④ 最終文が、本文の内容に合いません。引っかかるとすれば、この選択肢でしょうか。「キャラ」は自分の一部である以上、「自分らしさを抑えて、キャラになりきる」というのは誤りです。この記述では、キャラは自分とは相反するものとして捉えられています

⑤ 全体的に不適切な選択肢です。「相対性の時代」などという、本文にないがもっともらしい語句を用いてご立派な選択肢に見せかけているけれども、最終文「他者に対する誠実さそのものが成り立たない」などと、筆者の論証をぶち壊しにしています。

以上で見てきたように、本問は論証さえ追えれば正解は出せます。その意味で「傍線部はどういうことか」と問うている説明型の問題にすぎません。見かけに騙されずに読み取った内容が書かれている選択肢を選べさえすればいいのです。

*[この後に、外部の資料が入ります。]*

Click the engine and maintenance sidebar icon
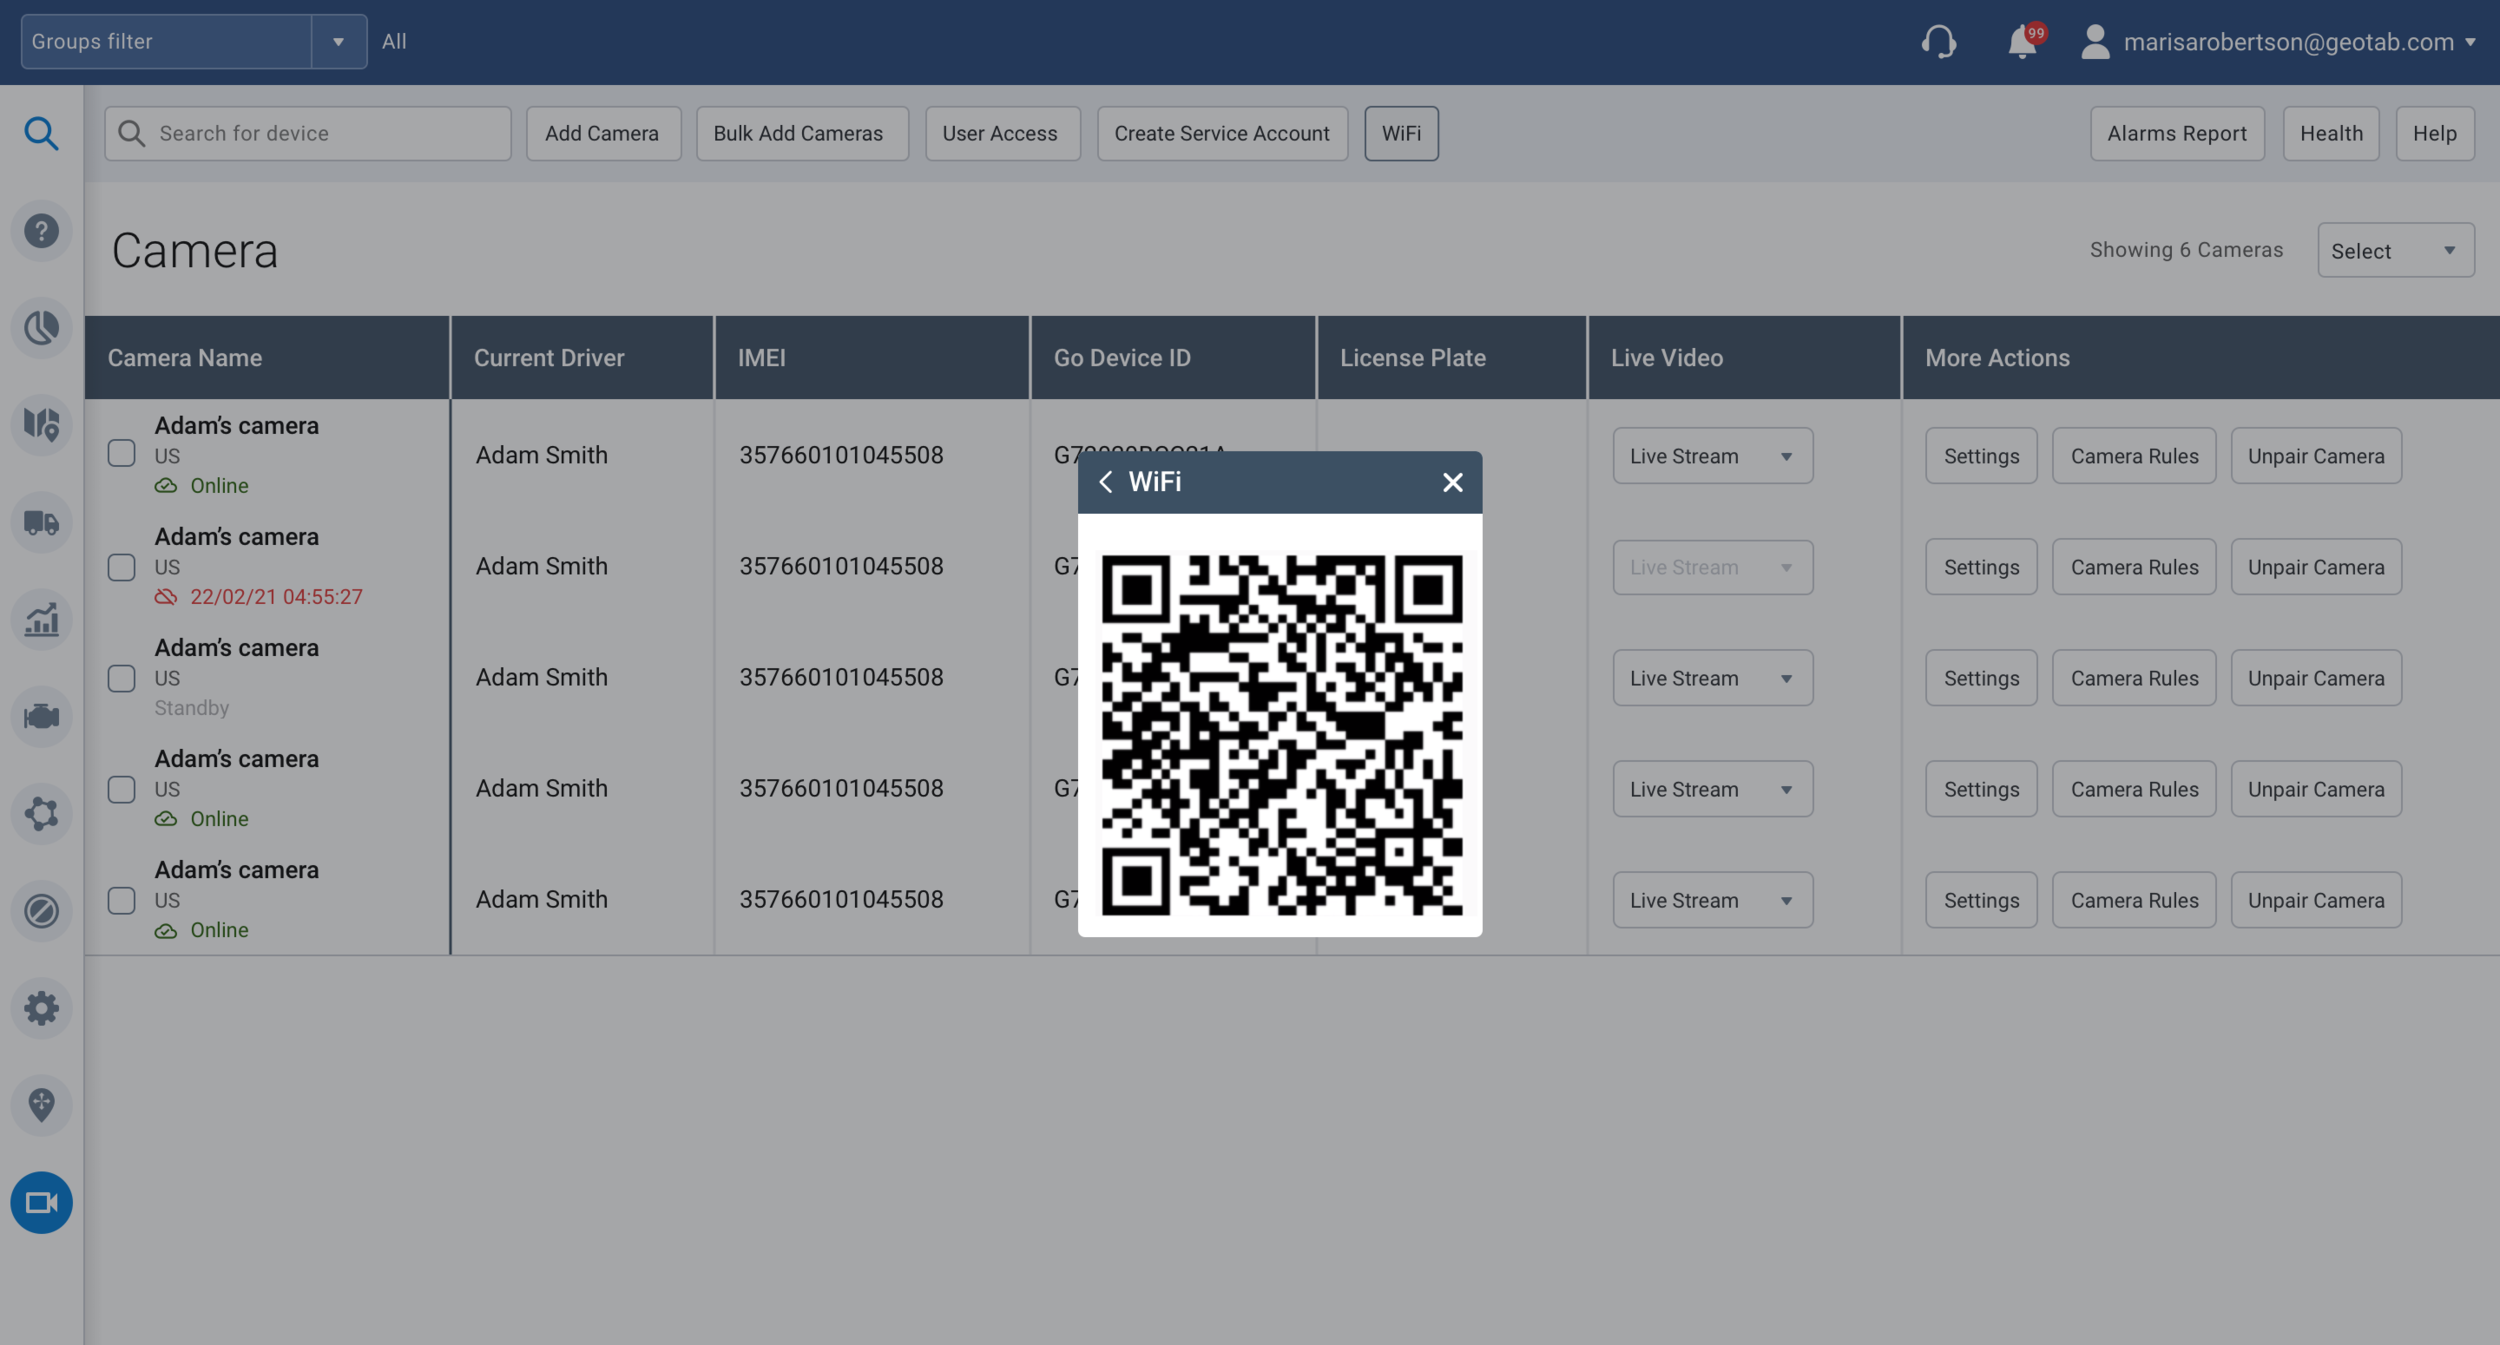This screenshot has height=1345, width=2500. pyautogui.click(x=41, y=716)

従って、この問題に関していえば、制限時間内に正しく論証過程を追えたか否かだけがポイントであるということになるでしょう。

ところで、過日行われた共通テストの大問2には、教師と生徒の対話形式の問題が出題されていました。今回取り上げた問題とは異なり、小説内の記述をどう解釈するかという、「書かれていないこと」を読み取る問題のようです。現時点では得点率などは分かりませんが、正答率があまり高くない設問ではないかと想像します。

そこで次回の「じっくり解説」編では、この設問を取り上げてみたいと思います。また次回です。